Source: Shogakukan Encyclopedia Nipponica About Encyclopedia Nipponica Information | Legend

Japanese:

文学は一般に現実のなかにあって空想し想像し幻想する人間の心の姿を深く細かく描き出す。この現実を揺るぎないものとみて、現実を中心に描き出す場合、その傾向はリアリズム文学の側に属する。それに反して、空想・想像・幻想の側に、より多くの人間の心の真実を認め、これらを中心に描き出す場合、その作品は幻想文学の側に属する。

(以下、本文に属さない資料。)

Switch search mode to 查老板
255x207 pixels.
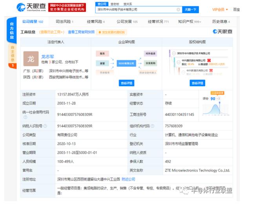point(115,4)
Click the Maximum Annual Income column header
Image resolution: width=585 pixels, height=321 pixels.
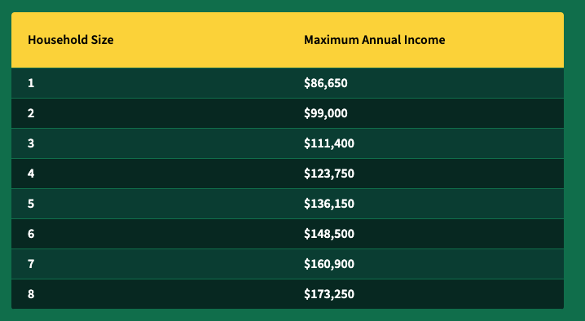coord(374,40)
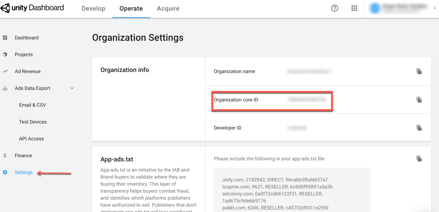
Task: Collapse the Ads Data Export section
Action: [x=72, y=88]
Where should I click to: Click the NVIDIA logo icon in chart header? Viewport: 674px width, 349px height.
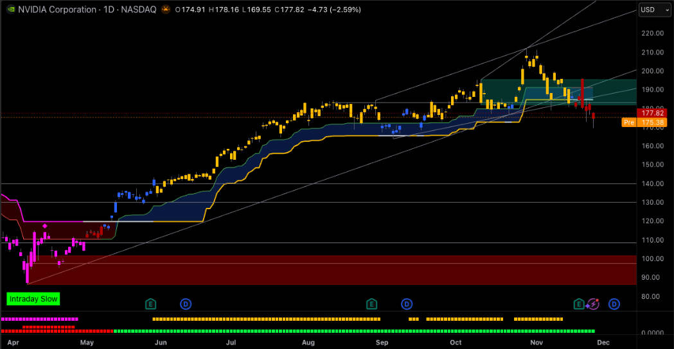tap(8, 10)
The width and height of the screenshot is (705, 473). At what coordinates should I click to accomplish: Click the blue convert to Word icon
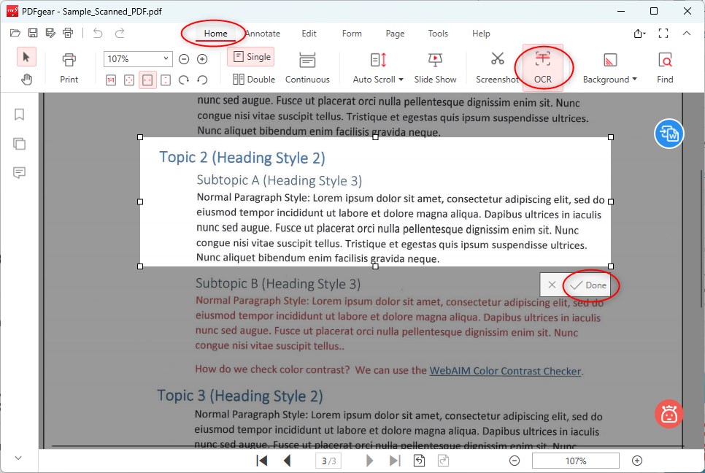(669, 134)
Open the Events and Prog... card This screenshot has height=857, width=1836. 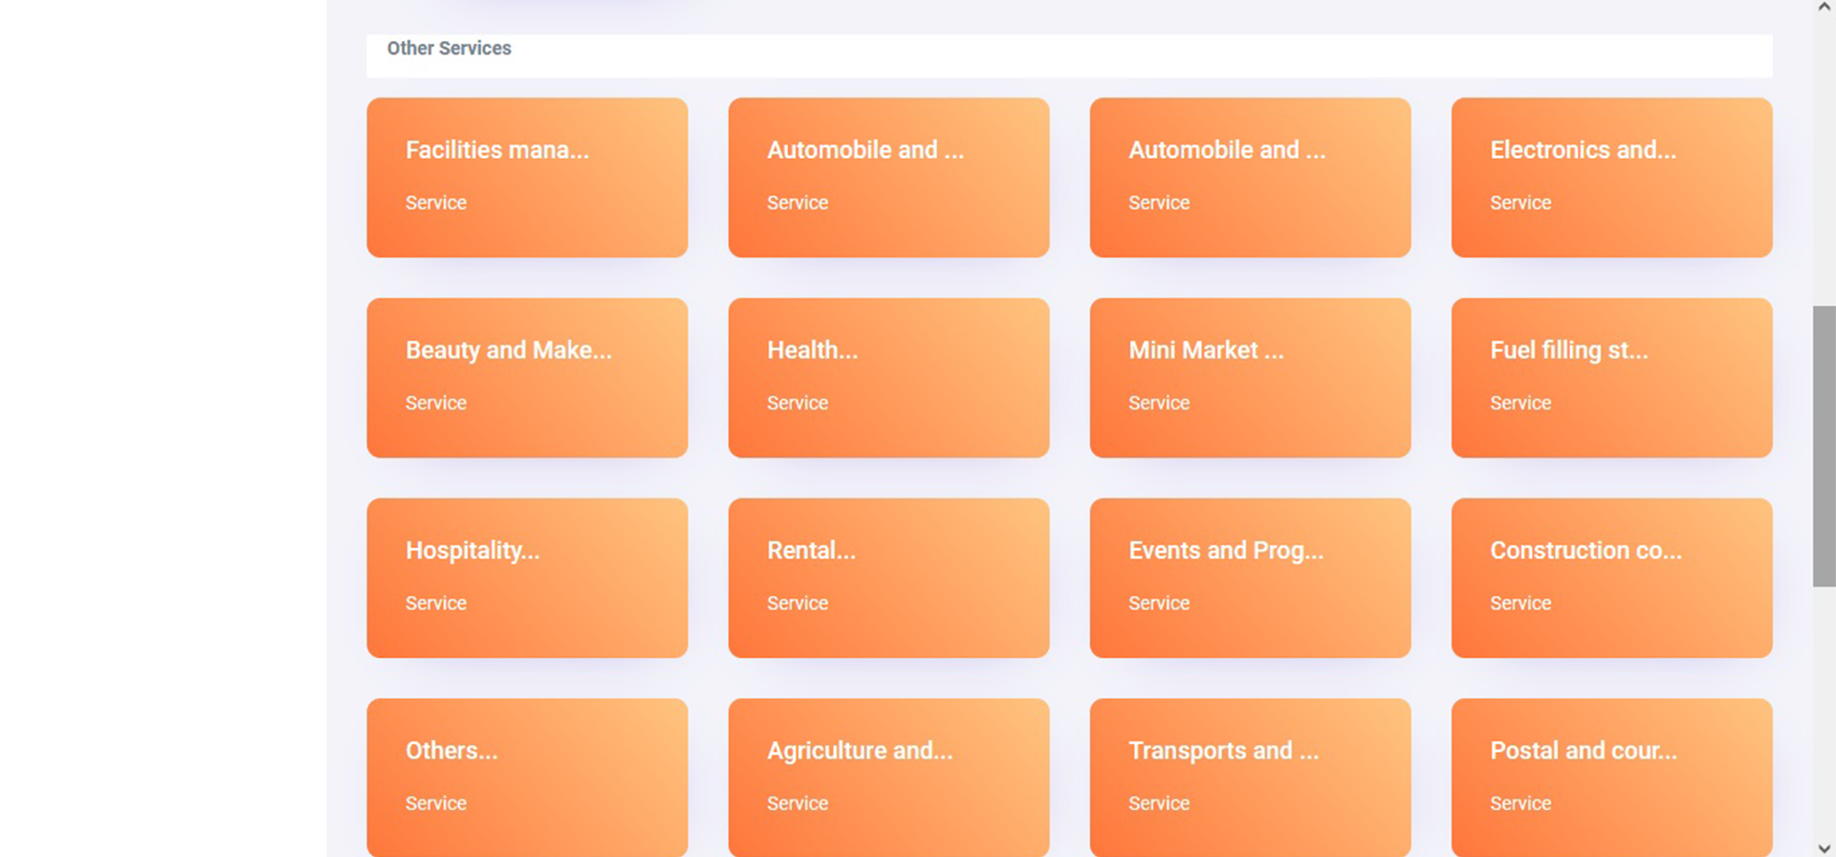[1250, 577]
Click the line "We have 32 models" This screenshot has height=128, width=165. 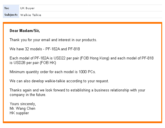[45, 49]
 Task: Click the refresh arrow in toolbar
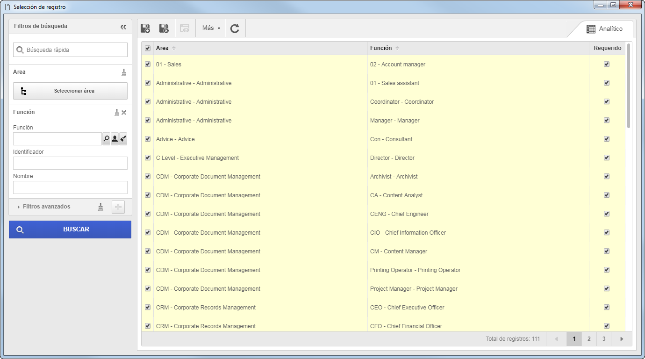click(x=235, y=28)
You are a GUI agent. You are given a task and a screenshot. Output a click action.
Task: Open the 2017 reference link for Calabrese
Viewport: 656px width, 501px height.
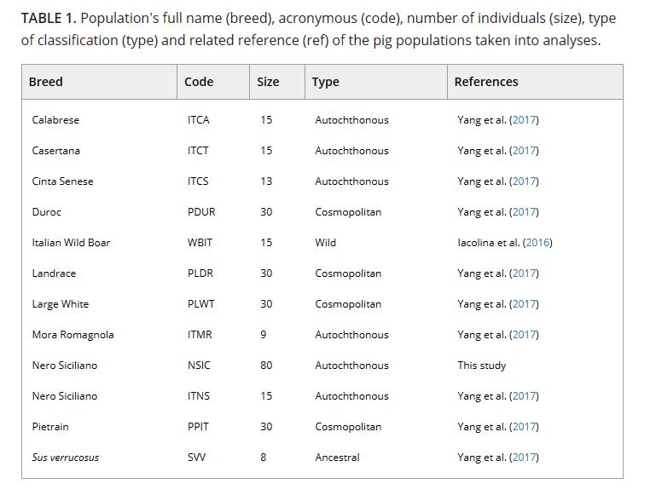click(x=524, y=120)
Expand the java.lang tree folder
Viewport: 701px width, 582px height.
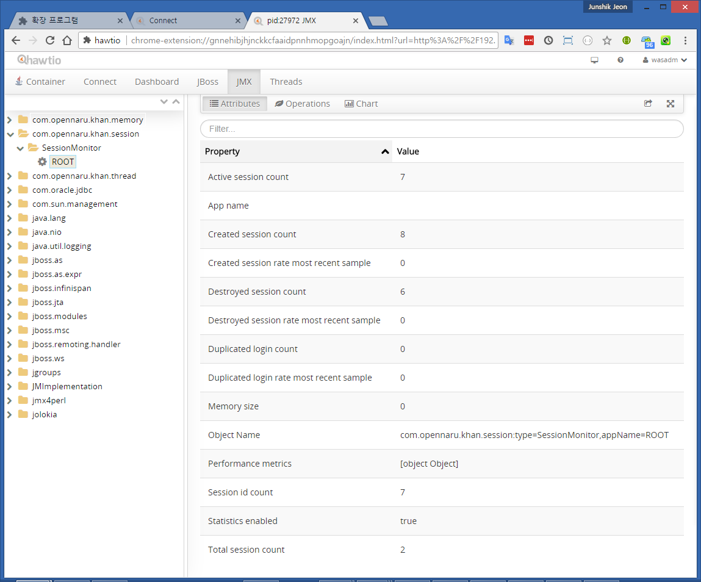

 しかし、文学がもともとフィクション(仮構の作り物)であって、現実の写真的写し取りや、単なる年代記ではない以上、いかなる文学も、ひとたび人間の心の内部や思念の世界に入り込むとき、あらゆる文学は幻想性をなにほどか分有する。逆に純粋の幻想文学と考えられるものでも、それが了解されるためには、現実との連絡をまったく断つことができず、言語が取り込んでいる現実の影をなにほどか分有せざるをえない。ここから、従来、幻想文学という名称は、とくに文学ジャンルとしてたてられてこなかったが、近年、18、19世紀西欧文学の主流であったと考えられるリアリズム文学がいちおうの枯渇点に達し、それ以前の、幻想性を豊かにもった文学の再評価の機運も相まって、1920年代モダニズム文学以来、技法上の幻想性と人間の世界認識の象徴的フィクション性の認識が深まるにつれて、従来のリアリズム文学に対する幻想文学というジャンルの定立が試みられるようになり、現在では優に独立ジャンルとしての価値と区別を与えられるようになった。一例をあげれば、正面切って幻想文学の名のもとにその理論化を試みたのはT・トドロフであり、1971年のことであった。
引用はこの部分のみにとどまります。